**GIVEN INFORMATION:**

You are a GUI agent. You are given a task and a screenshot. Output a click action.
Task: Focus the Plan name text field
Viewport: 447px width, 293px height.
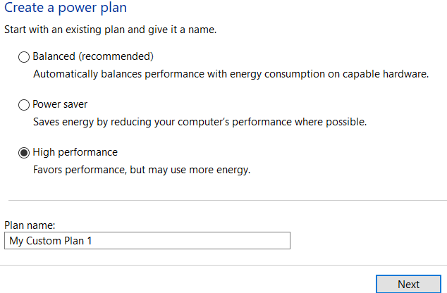147,241

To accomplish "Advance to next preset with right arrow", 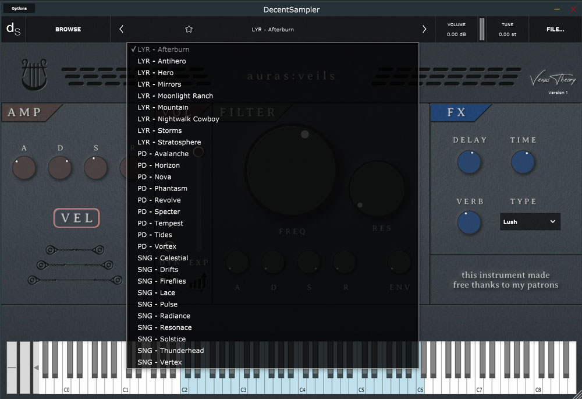I will (424, 29).
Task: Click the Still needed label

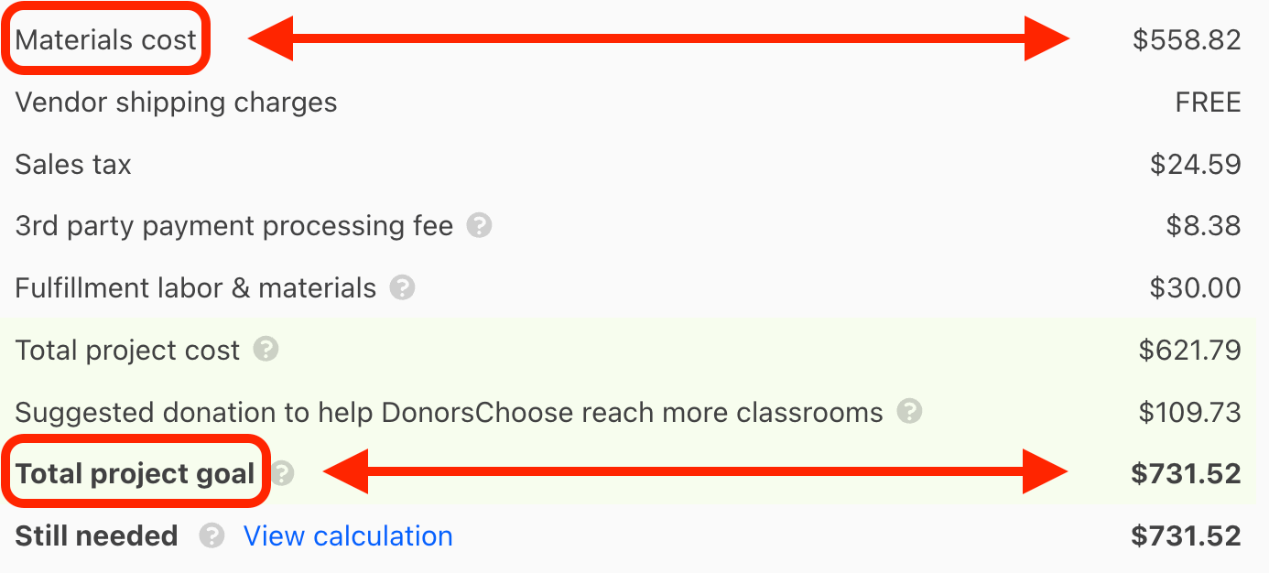Action: (x=96, y=535)
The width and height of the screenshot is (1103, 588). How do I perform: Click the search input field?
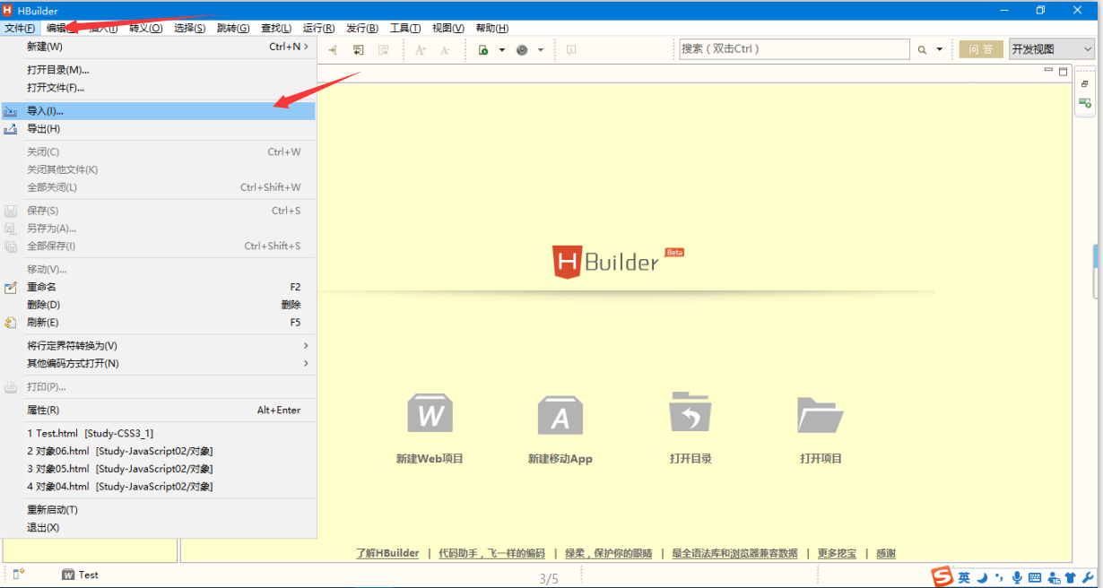[x=794, y=49]

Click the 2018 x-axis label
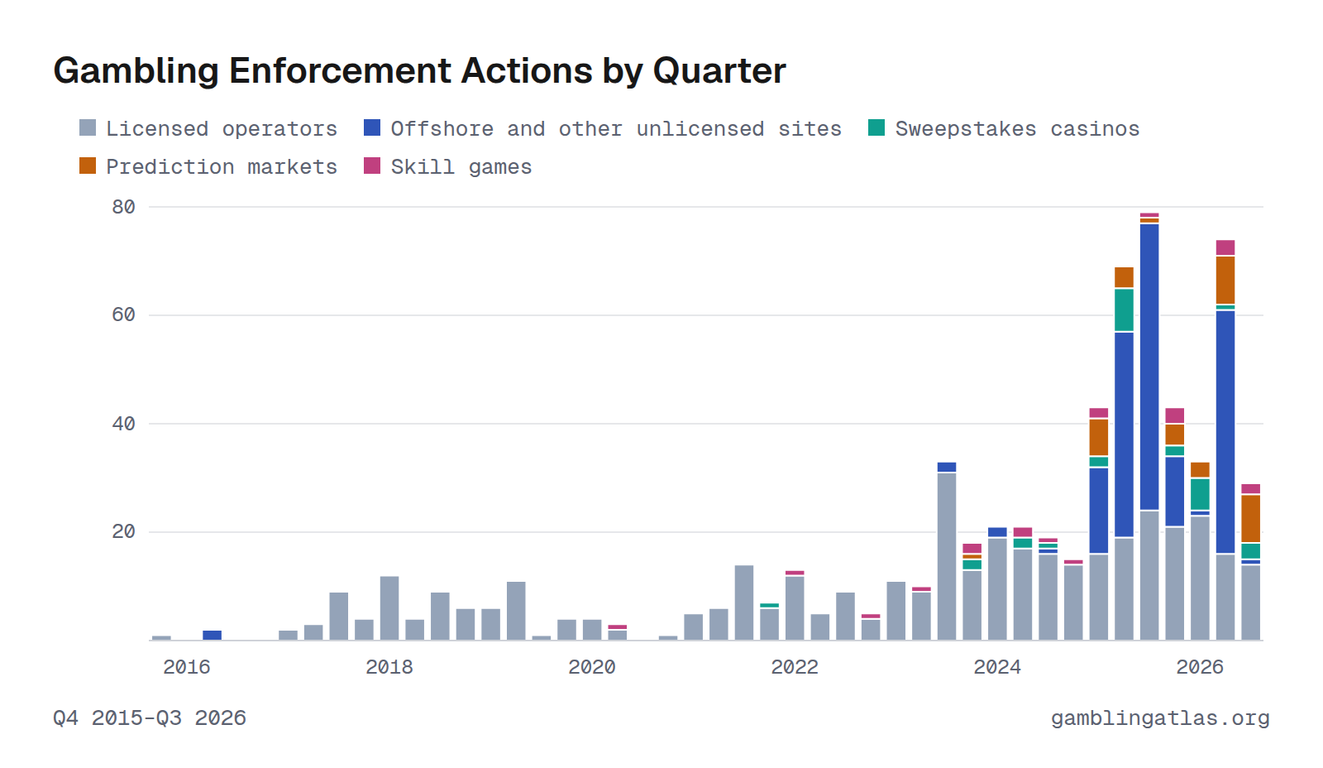point(389,667)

**WHAT TO DO:**
Your reply must hold only the lines from the line containing "The width and" through the end of the records above, written out exactly, both ends included, with no pictures, please.

**RESPONSE BELOW:**
The width and height of the screenshot is (1103, 588). How do I perform: Click the search input field?
[x=794, y=49]

Click the 2018 x-axis label
point(389,667)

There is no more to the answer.